Das Verwaltungsgericht hat die Beschwerde aus folgenden Erwägungen abgewiesen, soweit es darauf eintrat:
b) Ändert sich der Grad der Invalidität eines Rentenbezügers in einer für den Anspruch erheblichen Weise, so ist die Rente für die Zukunft entsprechend zu erhöhen, herabzusetzen oder aufzuheben (Art. 41 IVG). Eine solche Rentenrevision erfolgt entweder von Amtes wegen oder auf Gesuch hin; dabei ist im Revisionsgesuch glaubhaft zu machen, dass sich der Grad der Invalidität des Versicherten in einer für den Anspruch erheblichen Weise geändert hat (Art. 87 Abs. 1 und 3 IVV). Nach der Rechtsprechung ist dabei als zeitliche Vergleichsbasis einerseits der Sachverhalt im Zeitpunkt der ursprünglichen Rentenverfügung und anderseits derjenige zur Zeit der streitigen Revisi-onsverfügung zu berücksichtigen (BGE 106 V 87 Erw. 1 a, 105 V 30); allerdings wird in BGE 105 V 30 beigefügt, dass einer Verfügung, welche die ursprüngliche Rentenverfügung bloss bestätigt, bei der Bestimmung der zeitlichen Vergleichsbasis keine Rechtserheblichkeit zukommt. Diese Umschreibung zielt insbesondere auf jenen Fall ab, wo die ursprüngliche Rentenverfügung im späteren Revisionsverfahren nicht geändert, sondern bloss bestätigt worden ist. Anderseits liegt der Sinn dieser Praxis darin, dass eine Revisionsverfügung dann als Vergleichsbasis heranzuziehen ist, wenn darin die ursprüngliche Rentenverfügung nicht bestätigt, sondern die laufende Rente aufgrund eines neu festgesetzten Invaliditätsgrades geändert wurde.
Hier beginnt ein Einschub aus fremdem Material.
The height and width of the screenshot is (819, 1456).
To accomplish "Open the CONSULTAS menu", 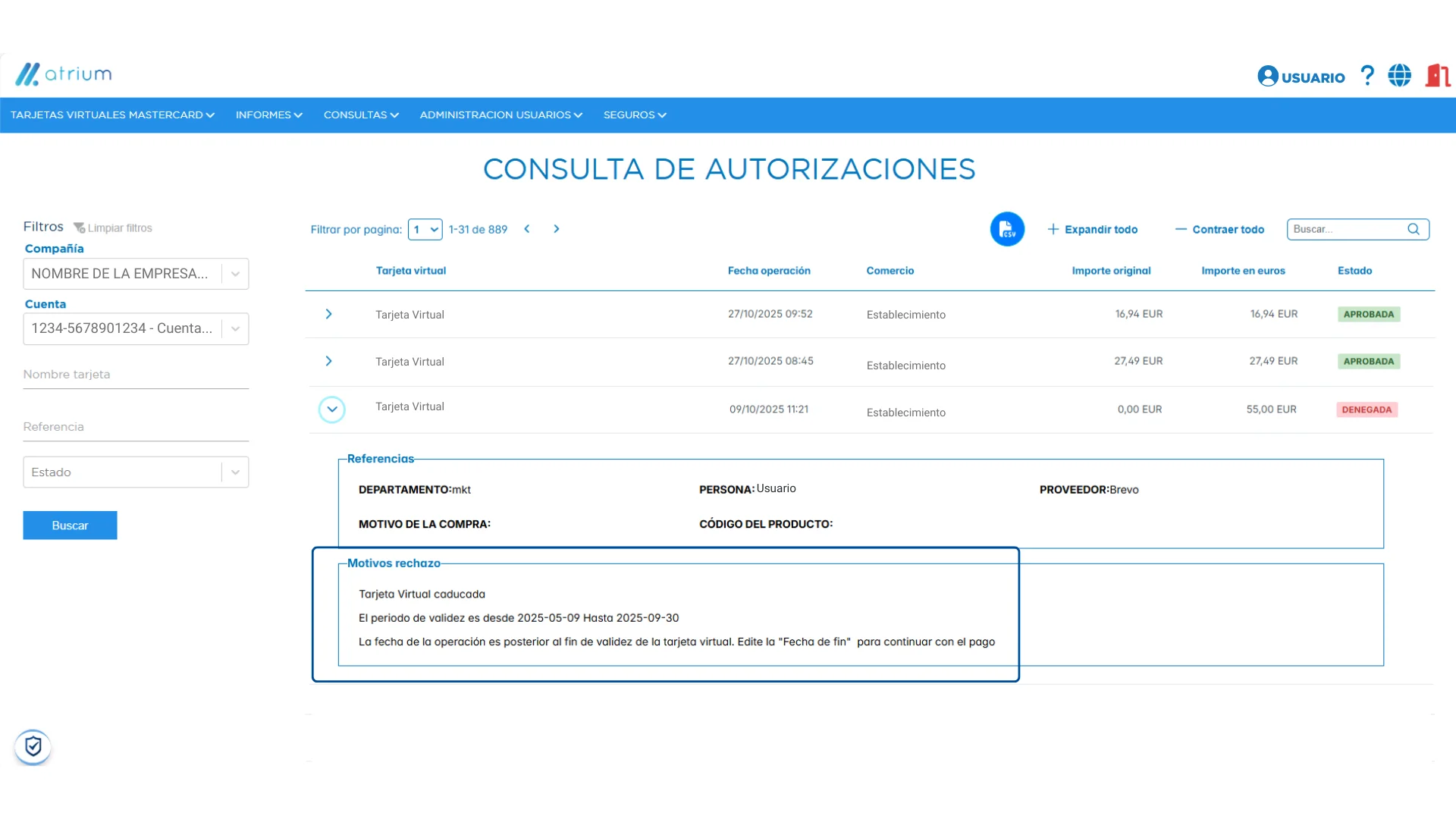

Damit wird gleichzeitig auch anerkannt, dass der Beschwerdeführer in jedem Fall Anspruch auf eine Härtefallrente hat. Wäre dies nicht der Fall, hätte sich das Verfügungsdispositiv geändert und die vorgenomrnene Revision wäre auch aus diesem Grund materiell zu überprüfen gewesen. Was der Beschwerdeführer in dieser Hinsicht - mit der besagten Ausnahme, dass er Anspruch auf eine ordentliche halbe Rente erhebt - bemängelt, ist nicht ersichtlich. Die Ausgleichskasse gibt in ihrer Vernehmlassung die Bestimmungen der Häftefallberechnung zutreffend wieder. Zudem verweist sie darauf, dass die Härtefallberechnung aufgrund der eigenen Angaben des Beschwerdeführers im Ergänzungsblatt 3 sowie seiner Steuererklärung erfolgt ist.